Roman had over 30 PhD students, consisting of Estia Eichten (Cornell), Joseph Lykken (Fermilab), and Andrew Strominger (Harvard); he was “a very effective coach to generations of PhD students who formed a school of theoretical physics concentrated on making use of sophisticated mathematical methods to check out the physical material of quantum field theories,” recalls Jaffe.
Other honors and awards.
From 1969 to 1971, Jackiw was honored as an Alfred P. Sloan Research Fellow, and from 1977 to 1978 as a John Simon Guggenheim Memorial Fellow. In 1995 Jackiw received the Dannie Heineman Prize for Mathematical Physics from the American Physical Society “for his creative use of quantum field theory to clarify physical problems, including his work on topological solitons, field theory at high temperatures, the presence of anomalies, and the function of these abnormalities in particle physics.” In 2007 he received the Bonnor Essay Prize from Queen Mary University of London.
He was a member of the American Academy of Arts and Sciences, the American Physical Society, and the National Academy of Sciences, and a foreign member of the Ukrainian National Academy of Sciences.
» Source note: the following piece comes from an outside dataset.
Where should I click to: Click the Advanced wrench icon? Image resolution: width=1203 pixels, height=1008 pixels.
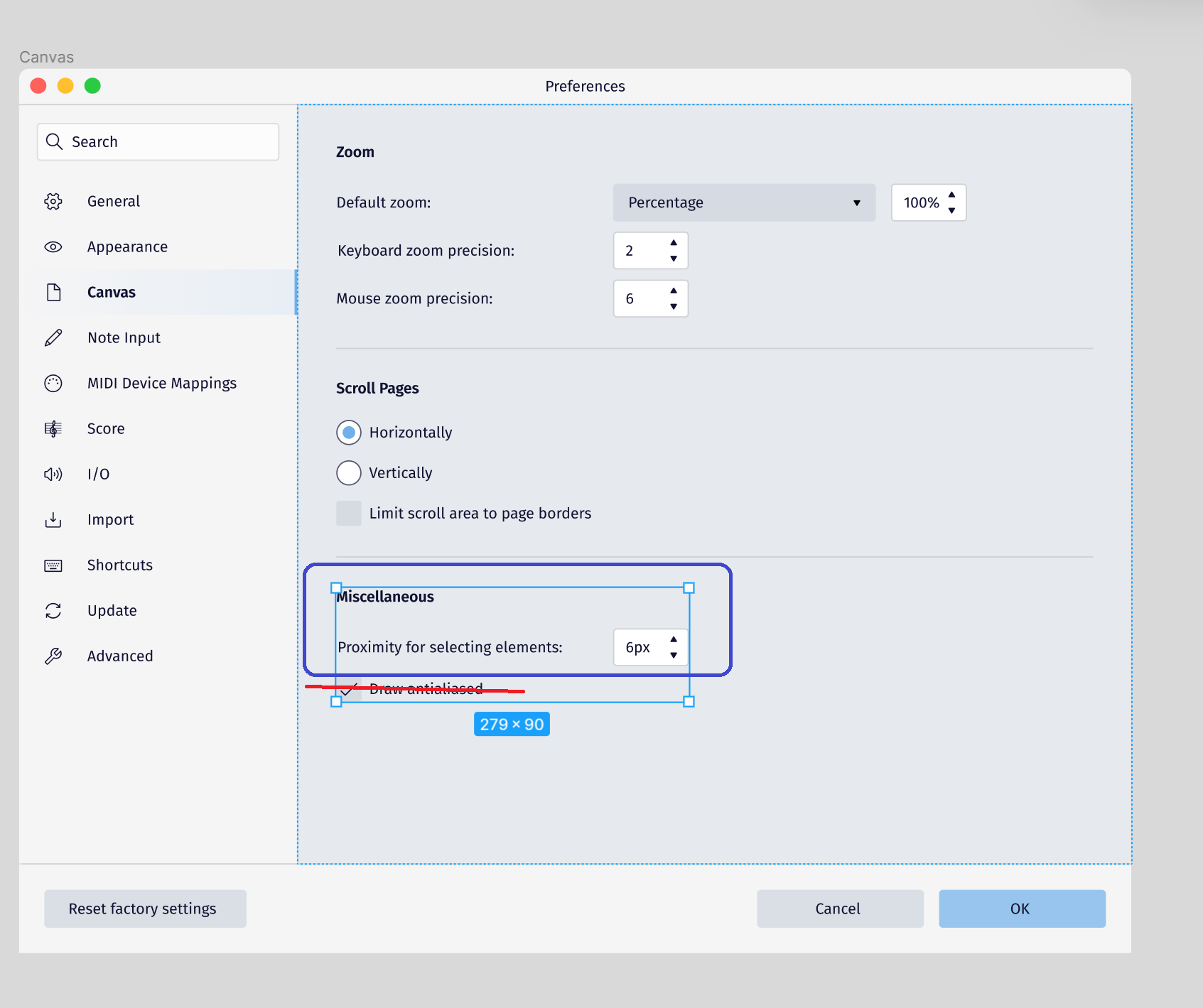click(x=53, y=656)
Honorary doctorates were likewise granted by Turin University, Italy; Uppsala University, Sweden; the Kyiv Bogolyubov Institute, Ukraine; and Montréal University, Canada.
Teacher Jackiw composed 6 other books: “Lectures on Current Algebra and its Applications” (with S. Treiman and D. Gross); “Dynamical Gauge Symmetry Breaking” (with E. Farhi) 1982; “Shelter Island II” (with N. Khuri, S. Weinberg and E. Witten) 1985; “Current Algebra and Anomalies” (With S. Treiman. B. Zumino and E. Witten) 1985; “Diverse Topics in Mathematical and theoretical Physics,” 1995; and “Lectures on Fluid Dynamics,” 2002.
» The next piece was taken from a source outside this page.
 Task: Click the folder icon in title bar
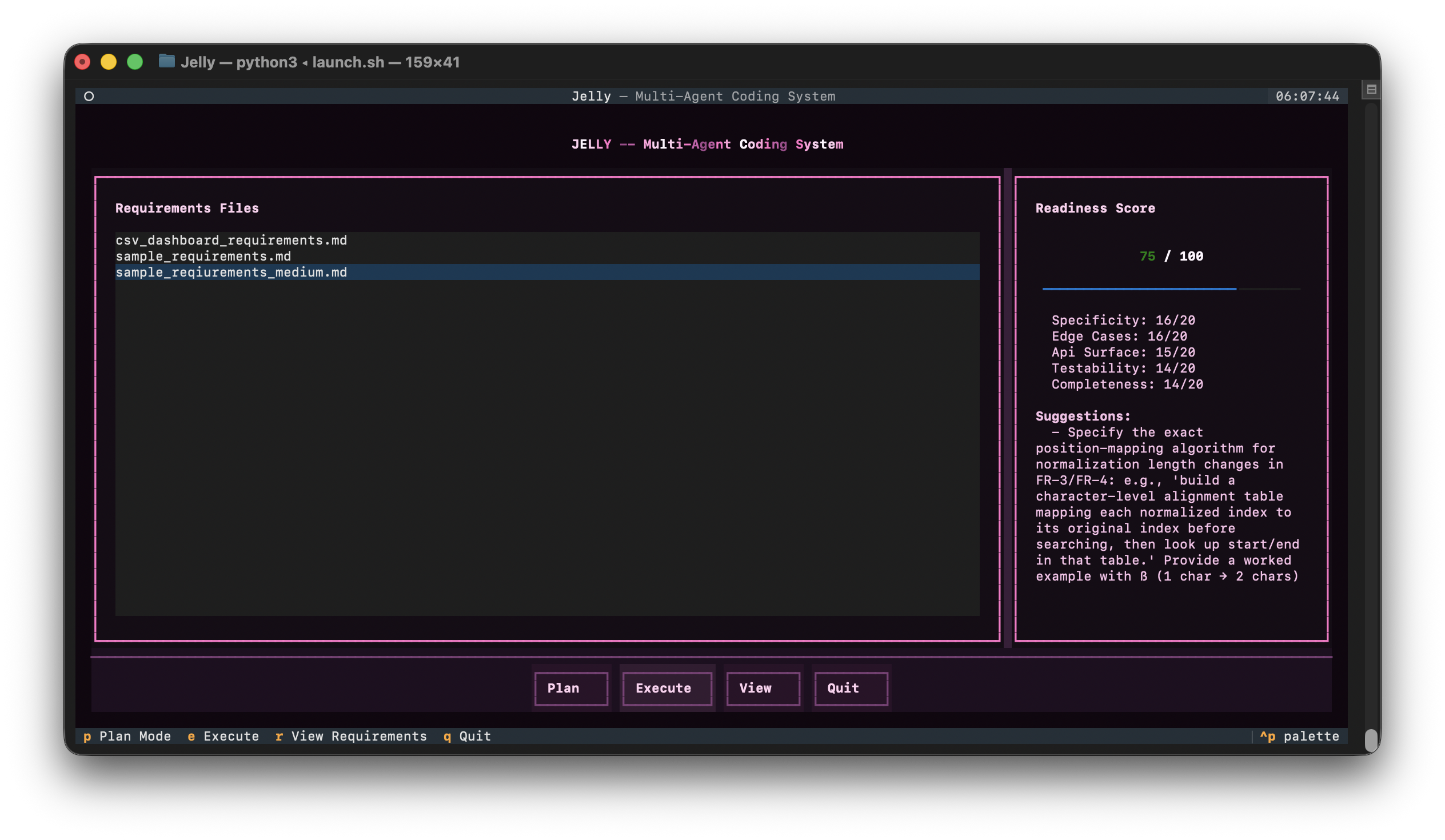166,61
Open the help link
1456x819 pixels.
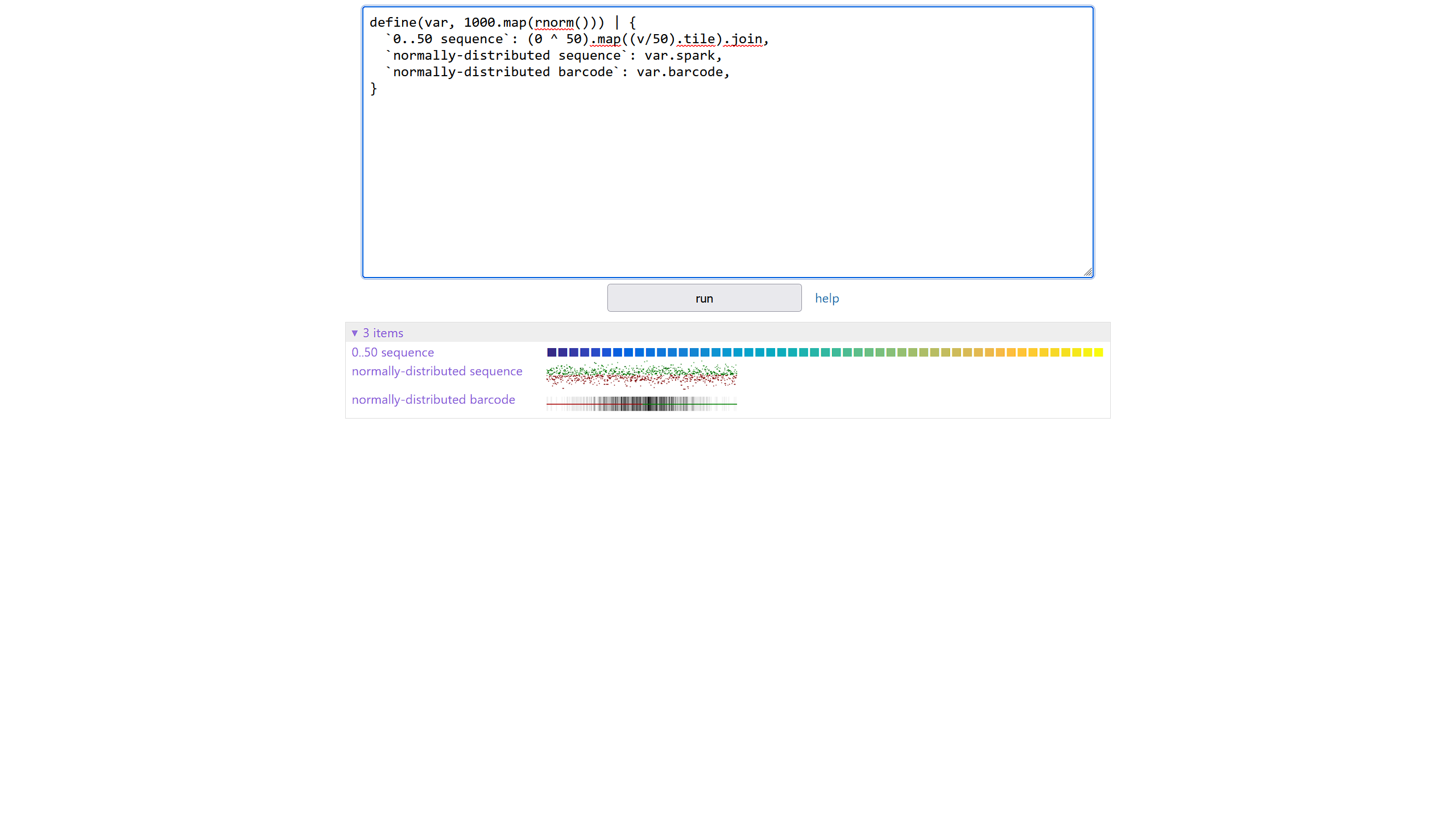pos(826,298)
” I have enormous regard for his tradition and accomplishment, and greatly value the doors he has opened for the rest of us,” states Stewart.
He is endured by his partner, So-Young Pi, and 3 kids: Stefan Jackiw, a violinist; Nicholas Jackiw, a software application designer; and Simone Ahlborn, a teacher at Moses Brown School in Providence, Rhode Island. Funeral services will be private.
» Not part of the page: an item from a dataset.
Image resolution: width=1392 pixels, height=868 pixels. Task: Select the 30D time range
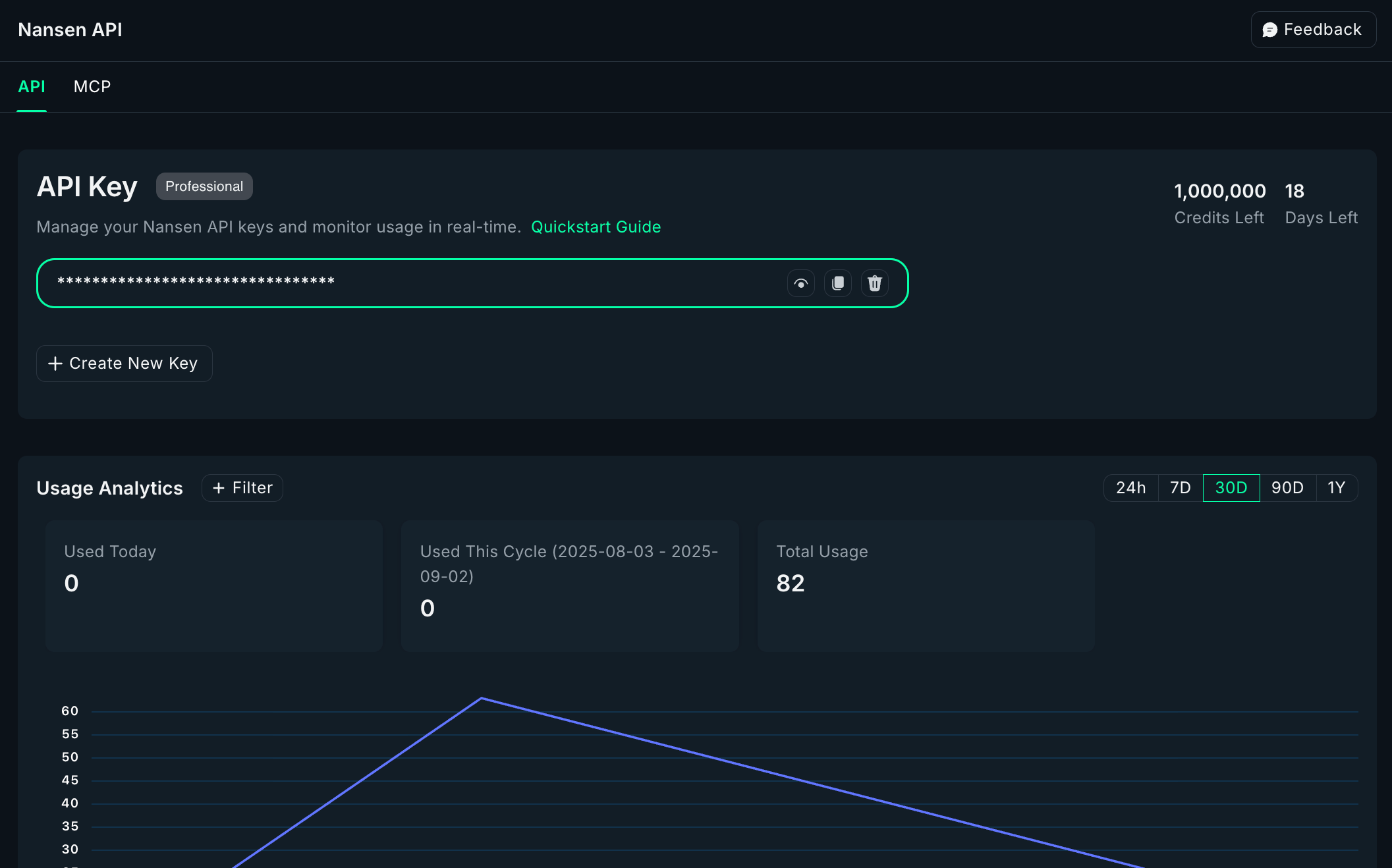click(1231, 488)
Roman Jackiw (1939-2023), the Department of Physics Jerrold Zacharias chair and professor emeritus. Jackiw shared the Dirac Medal with Stephen Adler of Princeton University for their “well known triangle anomaly, one of the most extensive examples of the relevance of quantum field theory to the genuine world,” states the citation from the International Centre for Theoretical Physics. He had actually desired to work with Bethe, but Bethe was doing nuclear physics while Jackiw was more interested in particle physics. Pi, presently a Boston University physics teacher emerita, is a recognized physicist who was a co-author on many of Jackiws papers, and is Jackiws widow.
” Roman Jackiw was a giant of theoretical physics, however of a rather uncommon kind,” recalls Daniel Harlow, the Jerrold R. Zacharias Career Development Associate Professor of Physics at the Center for Theoretical Physics.